TeachingEnglish
      Teaching conversation to Chinese teenagers

      Hi,
      I was wondering if anyone had any advice on how to make my conversational classes more interesting for my students.
      The class is comprised of 16-18 year olds and can, despite being of quite a high level, be quite hard to motivate. I want to talk about stuff that they're interested in but the problem is that Chinese kids spend almost all of their waking lives studying and generally don't have many hobbies that they spend enough time doing to talk about at great length. Also, their views have a tendancy to be very generic, as they have probably just absorbed the views of their parents or learned the 'acceptable' view on a subject and taken it on as their own. Many times I've attempted to get heated discussions going but all I get is one general view witch isn't argued with anything resembling passion.
      I'm pulling my hair out with this class, and a lack of ideas is leading me to use material from the course book which is filled with comprehension material. Not the best method for a class that's supposed to be all about conversation.

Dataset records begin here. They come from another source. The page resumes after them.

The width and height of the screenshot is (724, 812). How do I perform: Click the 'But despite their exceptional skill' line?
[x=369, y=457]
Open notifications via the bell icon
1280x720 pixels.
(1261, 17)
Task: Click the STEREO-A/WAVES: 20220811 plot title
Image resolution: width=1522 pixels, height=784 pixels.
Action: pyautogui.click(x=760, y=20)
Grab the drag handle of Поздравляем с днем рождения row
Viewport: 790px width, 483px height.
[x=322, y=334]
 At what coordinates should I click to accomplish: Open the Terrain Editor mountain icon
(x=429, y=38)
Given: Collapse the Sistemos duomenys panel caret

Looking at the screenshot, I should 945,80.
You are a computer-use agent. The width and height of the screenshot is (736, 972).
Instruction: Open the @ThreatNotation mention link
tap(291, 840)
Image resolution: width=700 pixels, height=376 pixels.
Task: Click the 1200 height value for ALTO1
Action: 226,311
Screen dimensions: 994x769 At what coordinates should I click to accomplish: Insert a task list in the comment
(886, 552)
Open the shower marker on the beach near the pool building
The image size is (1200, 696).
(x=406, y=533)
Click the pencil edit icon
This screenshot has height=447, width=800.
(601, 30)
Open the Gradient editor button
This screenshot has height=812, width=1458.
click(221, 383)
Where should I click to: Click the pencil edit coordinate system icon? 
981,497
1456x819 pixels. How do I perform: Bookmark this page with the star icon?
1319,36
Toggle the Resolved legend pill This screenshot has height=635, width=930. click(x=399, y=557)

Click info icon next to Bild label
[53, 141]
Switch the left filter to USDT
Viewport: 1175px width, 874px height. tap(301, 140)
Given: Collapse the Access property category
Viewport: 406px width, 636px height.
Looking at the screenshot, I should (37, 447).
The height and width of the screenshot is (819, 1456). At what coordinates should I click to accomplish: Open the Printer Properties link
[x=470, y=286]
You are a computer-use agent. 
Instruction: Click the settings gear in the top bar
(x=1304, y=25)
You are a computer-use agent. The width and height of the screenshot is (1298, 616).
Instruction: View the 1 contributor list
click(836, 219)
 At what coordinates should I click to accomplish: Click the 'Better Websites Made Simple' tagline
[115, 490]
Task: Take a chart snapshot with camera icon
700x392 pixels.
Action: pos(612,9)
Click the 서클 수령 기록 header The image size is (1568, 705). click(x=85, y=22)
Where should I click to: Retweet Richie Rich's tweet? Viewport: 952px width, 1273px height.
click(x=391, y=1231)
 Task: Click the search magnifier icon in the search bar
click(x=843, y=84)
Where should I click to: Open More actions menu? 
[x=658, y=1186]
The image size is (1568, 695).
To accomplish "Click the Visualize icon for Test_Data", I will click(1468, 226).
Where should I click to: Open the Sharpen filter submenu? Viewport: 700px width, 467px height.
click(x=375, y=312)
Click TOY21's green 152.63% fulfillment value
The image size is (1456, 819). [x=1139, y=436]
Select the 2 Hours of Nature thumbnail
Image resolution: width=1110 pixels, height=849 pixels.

And they hate it!
      By the way i'm new to teaching and this is my first class of this kind.
      Any advice is much appreciated,
      Marc   


      JenG's picture
      JenG
      Submitted on 14 October, 2009 - 02:36

      Hi Marc, I teach conversation classes in Chinese universities in Shanghai and am also a teacher trainer and you are certainly not alone in this problem!  Getting Chinese teenagers to talk is a big challenge and something we spend many training sessions discussing. Have you tried taking a task-based approach to lessons?  There are loads of great articles and ideas on this website about task-based learning - here's one for a starting point: http://www.teachingenglish.org.uk/think/articles/a-task-based-approach And the Willis' website is great for ideas and lesson plans too: http://www.willis-elt.co.uk/ The basic premise as I understand it is that instead of asking students to talk about something, you ask them to do something (the task) that involves talking.  If you give Chinese teenagers a goal/objective, sometimes it can help to focus them on the task and the fact that they are speaking English becomes somewhat incidental.. but in a good way as they are speaking English without being too self-conscious! Another small idea.. if you want your learners to debate a topic, give them opposing views rather than asking them to argue their own point of view.  I agree that rarely works, unless you've got really motivated students.  But telling them they must agree or disagree with a statement removes some of their concern over 'saying the wrong thing' and allows them to passionately argue one side, even if they don't personally agree. Good luck, Jenny

      small9's picture
      small9
      Submitted on 10 June, 2010 - 06:26

      When I work with Chinese teenagers I found them being able to express their point of view if I guide the discussion carefully. On class we together set up a rule of thumb that 'do not laugh at others' and it works. Most of time we do pair work and group discussion. They are willing to participate because they do want to learn! Good luck!